[Work request] Nothing but an exact copy of the listing should be given.

[Material for the task]
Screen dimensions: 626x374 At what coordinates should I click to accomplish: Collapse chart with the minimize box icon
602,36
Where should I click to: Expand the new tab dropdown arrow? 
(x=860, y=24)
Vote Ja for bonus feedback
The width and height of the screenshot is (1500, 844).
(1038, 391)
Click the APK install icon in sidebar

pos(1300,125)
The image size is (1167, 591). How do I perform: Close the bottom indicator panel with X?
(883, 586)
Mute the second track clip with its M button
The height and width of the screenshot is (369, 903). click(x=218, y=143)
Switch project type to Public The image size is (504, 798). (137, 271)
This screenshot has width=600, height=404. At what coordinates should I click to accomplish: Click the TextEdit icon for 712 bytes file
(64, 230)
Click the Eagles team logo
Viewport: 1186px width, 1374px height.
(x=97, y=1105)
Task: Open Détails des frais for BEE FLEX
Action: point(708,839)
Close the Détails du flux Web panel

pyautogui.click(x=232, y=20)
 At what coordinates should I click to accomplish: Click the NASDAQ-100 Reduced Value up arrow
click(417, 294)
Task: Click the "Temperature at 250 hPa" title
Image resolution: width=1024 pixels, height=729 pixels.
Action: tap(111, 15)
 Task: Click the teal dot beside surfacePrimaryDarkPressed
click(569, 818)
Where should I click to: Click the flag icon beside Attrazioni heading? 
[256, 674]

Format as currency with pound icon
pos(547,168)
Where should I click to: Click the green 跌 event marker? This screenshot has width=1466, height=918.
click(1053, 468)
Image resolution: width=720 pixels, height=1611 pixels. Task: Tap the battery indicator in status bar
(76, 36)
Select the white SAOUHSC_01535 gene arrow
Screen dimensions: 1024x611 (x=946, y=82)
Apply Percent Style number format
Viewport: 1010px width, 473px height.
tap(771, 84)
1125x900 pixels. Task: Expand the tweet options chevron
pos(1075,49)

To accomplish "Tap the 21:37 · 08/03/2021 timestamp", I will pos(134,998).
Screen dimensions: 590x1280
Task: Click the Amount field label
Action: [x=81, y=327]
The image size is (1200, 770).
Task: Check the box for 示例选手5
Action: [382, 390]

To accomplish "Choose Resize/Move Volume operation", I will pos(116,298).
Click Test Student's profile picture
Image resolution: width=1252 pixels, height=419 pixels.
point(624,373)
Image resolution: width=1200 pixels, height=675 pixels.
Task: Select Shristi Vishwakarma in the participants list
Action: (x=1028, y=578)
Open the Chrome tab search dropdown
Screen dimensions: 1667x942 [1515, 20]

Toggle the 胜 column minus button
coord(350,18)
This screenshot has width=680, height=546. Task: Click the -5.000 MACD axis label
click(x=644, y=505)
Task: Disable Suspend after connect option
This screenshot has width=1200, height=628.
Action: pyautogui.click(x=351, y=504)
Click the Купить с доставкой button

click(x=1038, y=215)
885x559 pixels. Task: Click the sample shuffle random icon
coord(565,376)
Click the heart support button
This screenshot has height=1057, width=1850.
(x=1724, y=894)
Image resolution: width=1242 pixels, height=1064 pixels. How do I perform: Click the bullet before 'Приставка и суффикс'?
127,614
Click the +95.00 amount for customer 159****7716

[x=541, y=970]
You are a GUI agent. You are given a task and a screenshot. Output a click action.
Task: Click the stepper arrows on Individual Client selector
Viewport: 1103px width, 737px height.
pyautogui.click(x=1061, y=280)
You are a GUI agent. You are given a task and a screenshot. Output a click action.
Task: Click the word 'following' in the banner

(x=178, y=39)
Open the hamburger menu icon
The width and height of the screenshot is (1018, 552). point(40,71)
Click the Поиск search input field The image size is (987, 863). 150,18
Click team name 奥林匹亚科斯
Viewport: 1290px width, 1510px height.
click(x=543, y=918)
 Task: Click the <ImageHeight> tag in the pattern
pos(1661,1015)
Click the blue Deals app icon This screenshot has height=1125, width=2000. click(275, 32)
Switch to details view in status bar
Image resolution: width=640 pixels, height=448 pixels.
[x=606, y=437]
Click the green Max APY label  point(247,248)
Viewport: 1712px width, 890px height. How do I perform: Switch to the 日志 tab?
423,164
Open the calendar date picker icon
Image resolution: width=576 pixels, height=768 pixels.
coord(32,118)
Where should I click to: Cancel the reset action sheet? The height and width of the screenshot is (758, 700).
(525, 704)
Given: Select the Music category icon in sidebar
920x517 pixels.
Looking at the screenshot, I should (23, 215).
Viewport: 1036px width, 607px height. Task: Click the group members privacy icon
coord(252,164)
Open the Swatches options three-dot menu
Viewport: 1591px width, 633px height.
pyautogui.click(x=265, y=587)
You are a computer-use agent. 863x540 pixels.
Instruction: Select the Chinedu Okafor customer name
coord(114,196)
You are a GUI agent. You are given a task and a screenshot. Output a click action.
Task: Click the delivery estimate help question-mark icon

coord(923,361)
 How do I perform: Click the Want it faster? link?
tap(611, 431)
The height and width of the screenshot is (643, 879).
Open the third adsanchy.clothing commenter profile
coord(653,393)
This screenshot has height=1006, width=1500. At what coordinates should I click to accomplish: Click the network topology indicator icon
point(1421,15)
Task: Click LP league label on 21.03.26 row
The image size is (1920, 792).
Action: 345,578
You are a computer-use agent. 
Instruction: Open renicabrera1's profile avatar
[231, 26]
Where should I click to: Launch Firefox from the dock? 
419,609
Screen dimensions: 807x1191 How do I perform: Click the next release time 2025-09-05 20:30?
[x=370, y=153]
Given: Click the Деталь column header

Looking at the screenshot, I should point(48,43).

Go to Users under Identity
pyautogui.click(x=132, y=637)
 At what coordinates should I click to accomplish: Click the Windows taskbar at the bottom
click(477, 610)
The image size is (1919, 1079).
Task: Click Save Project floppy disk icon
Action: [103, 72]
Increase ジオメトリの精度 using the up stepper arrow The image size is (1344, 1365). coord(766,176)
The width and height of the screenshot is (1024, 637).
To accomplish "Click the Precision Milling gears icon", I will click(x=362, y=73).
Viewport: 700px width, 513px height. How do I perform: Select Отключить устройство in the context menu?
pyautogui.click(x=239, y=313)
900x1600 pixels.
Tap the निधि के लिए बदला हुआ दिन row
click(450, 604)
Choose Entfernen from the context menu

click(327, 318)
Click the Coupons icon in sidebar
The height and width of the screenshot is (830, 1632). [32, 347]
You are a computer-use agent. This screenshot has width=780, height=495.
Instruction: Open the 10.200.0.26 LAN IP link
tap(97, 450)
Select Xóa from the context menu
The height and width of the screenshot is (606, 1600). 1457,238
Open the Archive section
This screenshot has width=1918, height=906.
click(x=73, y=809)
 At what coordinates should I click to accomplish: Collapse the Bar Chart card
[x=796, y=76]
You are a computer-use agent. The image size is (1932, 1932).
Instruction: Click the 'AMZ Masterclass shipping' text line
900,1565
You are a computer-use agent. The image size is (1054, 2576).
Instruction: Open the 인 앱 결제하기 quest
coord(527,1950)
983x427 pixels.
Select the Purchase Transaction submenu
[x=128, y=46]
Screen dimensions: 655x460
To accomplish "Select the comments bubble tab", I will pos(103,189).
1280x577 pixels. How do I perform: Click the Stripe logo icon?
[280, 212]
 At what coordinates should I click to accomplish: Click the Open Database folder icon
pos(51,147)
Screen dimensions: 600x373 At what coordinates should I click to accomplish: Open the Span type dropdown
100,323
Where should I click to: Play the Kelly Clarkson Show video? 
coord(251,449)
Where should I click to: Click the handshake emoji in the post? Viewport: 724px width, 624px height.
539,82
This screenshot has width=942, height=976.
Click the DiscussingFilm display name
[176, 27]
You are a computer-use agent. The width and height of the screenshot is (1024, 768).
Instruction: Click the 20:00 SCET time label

[Expected answer]
Screen dimensions: 626x374 At what coordinates should I click to accomplish: Collapse chart with the minimize box icon
602,36
Where should I click to: Expand the new tab dropdown arrow? 
(x=860, y=24)
Vote Ja for bonus feedback
The width and height of the screenshot is (1500, 844).
(1038, 391)
Click the APK install icon in sidebar

pos(1300,125)
The image size is (1167, 591). How do I perform: Close the bottom indicator panel with X?
(883, 586)
Mute the second track clip with its M button
The height and width of the screenshot is (369, 903). click(x=218, y=143)
Switch project type to Public The image size is (504, 798). (137, 271)
This screenshot has width=600, height=404. At what coordinates should I click to accomplish: Click the TextEdit icon for 712 bytes file
(64, 230)
Click the Eagles team logo
Viewport: 1186px width, 1374px height.
(x=97, y=1105)
Task: Open Détails des frais for BEE FLEX
Action: point(708,839)
Close the Détails du flux Web panel

pyautogui.click(x=232, y=20)
 At what coordinates should I click to accomplish: Click the NASDAQ-100 Reduced Value up arrow
click(417, 294)
Task: Click the "Temperature at 250 hPa" title
Image resolution: width=1024 pixels, height=729 pixels.
Action: tap(111, 15)
 Task: Click the teal dot beside surfacePrimaryDarkPressed
click(569, 818)
Where should I click to: Click the flag icon beside Attrazioni heading? 
[256, 674]

Format as currency with pound icon
pos(547,168)
Where should I click to: Click the green 跌 event marker? This screenshot has width=1466, height=918.
click(1053, 468)
Image resolution: width=720 pixels, height=1611 pixels. Task: Tap the battery indicator in status bar
(76, 36)
Select the white SAOUHSC_01535 gene arrow
Screen dimensions: 1024x611 (x=946, y=82)
Apply Percent Style number format
Viewport: 1010px width, 473px height.
tap(771, 84)
1125x900 pixels. Task: Expand the tweet options chevron
pos(1075,49)

To accomplish "Tap the 21:37 · 08/03/2021 timestamp", I will pos(134,998).
Screen dimensions: 590x1280
Task: Click the Amount field label
Action: [x=81, y=327]
The image size is (1200, 770).
Task: Check the box for 示例选手5
Action: [382, 390]

To accomplish "Choose Resize/Move Volume operation", I will pos(116,298).
Click Test Student's profile picture
Image resolution: width=1252 pixels, height=419 pixels.
point(624,373)
Image resolution: width=1200 pixels, height=675 pixels.
Task: Select Shristi Vishwakarma in the participants list
Action: (x=1028, y=578)
Open the Chrome tab search dropdown
Screen dimensions: 1667x942 [1515, 20]

Toggle the 胜 column minus button
coord(350,18)
This screenshot has width=680, height=546. Task: Click the -5.000 MACD axis label
click(x=644, y=505)
Task: Disable Suspend after connect option
This screenshot has width=1200, height=628.
Action: pyautogui.click(x=351, y=504)
Click the Купить с доставкой button

click(x=1038, y=215)
885x559 pixels. Task: Click the sample shuffle random icon
coord(565,376)
Click the heart support button
This screenshot has height=1057, width=1850.
(x=1724, y=894)
Image resolution: width=1242 pixels, height=1064 pixels. How do I perform: Click the bullet before 'Приставка и суффикс'?
127,614
Click the +95.00 amount for customer 159****7716

[x=541, y=970]
You are a GUI agent. You are given a task and a screenshot. Output a click action.
Task: Click the stepper arrows on Individual Client selector
Viewport: 1103px width, 737px height.
pyautogui.click(x=1061, y=280)
You are a GUI agent. You are given a task and a screenshot. Output a click action.
Task: Click the word 'following' in the banner

(x=178, y=39)
Open the hamburger menu icon
The width and height of the screenshot is (1018, 552). point(40,71)
Click the Поиск search input field The image size is (987, 863). 150,18
Click team name 奥林匹亚科斯
Viewport: 1290px width, 1510px height.
click(x=543, y=918)
 Task: Click the <ImageHeight> tag in the pattern
pos(1661,1015)
Click the blue Deals app icon This screenshot has height=1125, width=2000. click(275, 32)
Switch to details view in status bar
Image resolution: width=640 pixels, height=448 pixels.
[x=606, y=437]
Click the green Max APY label  point(247,248)
Viewport: 1712px width, 890px height. How do I perform: Switch to the 日志 tab?
423,164
Open the calendar date picker icon
Image resolution: width=576 pixels, height=768 pixels.
coord(32,118)
Where should I click to: Cancel the reset action sheet? The height and width of the screenshot is (758, 700).
(525, 704)
Given: Select the Music category icon in sidebar
920x517 pixels.
Looking at the screenshot, I should (23, 215).
Viewport: 1036px width, 607px height. Task: Click the group members privacy icon
coord(252,164)
Open the Swatches options three-dot menu
Viewport: 1591px width, 633px height.
pyautogui.click(x=265, y=587)
You are a computer-use agent. 863x540 pixels.
Instruction: Select the Chinedu Okafor customer name
coord(114,196)
You are a GUI agent. You are given a task and a screenshot. Output a click action.
Task: Click the delivery estimate help question-mark icon

coord(923,361)
 How do I perform: Click the Want it faster? link?
tap(611, 431)
The height and width of the screenshot is (643, 879).
Open the third adsanchy.clothing commenter profile
coord(653,393)
This screenshot has height=1006, width=1500. At what coordinates should I click to accomplish: Click the network topology indicator icon
point(1421,15)
Task: Click LP league label on 21.03.26 row
The image size is (1920, 792).
Action: 345,578
You are a computer-use agent. 
Instruction: Open renicabrera1's profile avatar
[231, 26]
Where should I click to: Launch Firefox from the dock? 
419,609
Screen dimensions: 807x1191 How do I perform: Click the next release time 2025-09-05 20:30?
[x=370, y=153]
Given: Click the Деталь column header

Looking at the screenshot, I should point(48,43).

Go to Users under Identity
pyautogui.click(x=132, y=637)
 At what coordinates should I click to accomplish: Click the Windows taskbar at the bottom
click(477, 610)
The image size is (1919, 1079).
Task: Click Save Project floppy disk icon
Action: [103, 72]
Increase ジオメトリの精度 using the up stepper arrow The image size is (1344, 1365). coord(766,176)
The width and height of the screenshot is (1024, 637).
To accomplish "Click the Precision Milling gears icon", I will click(x=362, y=73).
Viewport: 700px width, 513px height. How do I perform: Select Отключить устройство in the context menu?
pyautogui.click(x=239, y=313)
900x1600 pixels.
Tap the निधि के लिए बदला हुआ दिन row
click(450, 604)
Choose Entfernen from the context menu

click(327, 318)
Click the Coupons icon in sidebar
The height and width of the screenshot is (830, 1632). [32, 347]
You are a computer-use agent. This screenshot has width=780, height=495.
Instruction: Open the 10.200.0.26 LAN IP link
tap(97, 450)
Select Xóa from the context menu
The height and width of the screenshot is (606, 1600). 1457,238
Open the Archive section
This screenshot has width=1918, height=906.
click(x=73, y=809)
 At what coordinates should I click to accomplish: Collapse the Bar Chart card
[x=796, y=76]
You are a computer-use agent. The image size is (1932, 1932).
Instruction: Click the 'AMZ Masterclass shipping' text line
900,1565
You are a computer-use agent. The image size is (1054, 2576).
Instruction: Open the 인 앱 결제하기 quest
coord(527,1950)
983x427 pixels.
Select the Purchase Transaction submenu
[x=128, y=46]
Screen dimensions: 655x460
To accomplish "Select the comments bubble tab", I will pos(103,189).
1280x577 pixels. How do I perform: Click the Stripe logo icon?
[280, 212]
 At what coordinates should I click to accomplish: Click the Open Database folder icon
pos(51,147)
Screen dimensions: 600x373 At what coordinates should I click to accomplish: Open the Span type dropdown
100,323
Where should I click to: Play the Kelly Clarkson Show video? 
coord(251,449)
Where should I click to: Click the handshake emoji in the post? Viewport: 724px width, 624px height.
539,82
This screenshot has width=942, height=976.
Click the DiscussingFilm display name
[176, 27]
You are a computer-use agent. The width and height of the screenshot is (1024, 768).
Instruction: Click the 20:00 SCET time label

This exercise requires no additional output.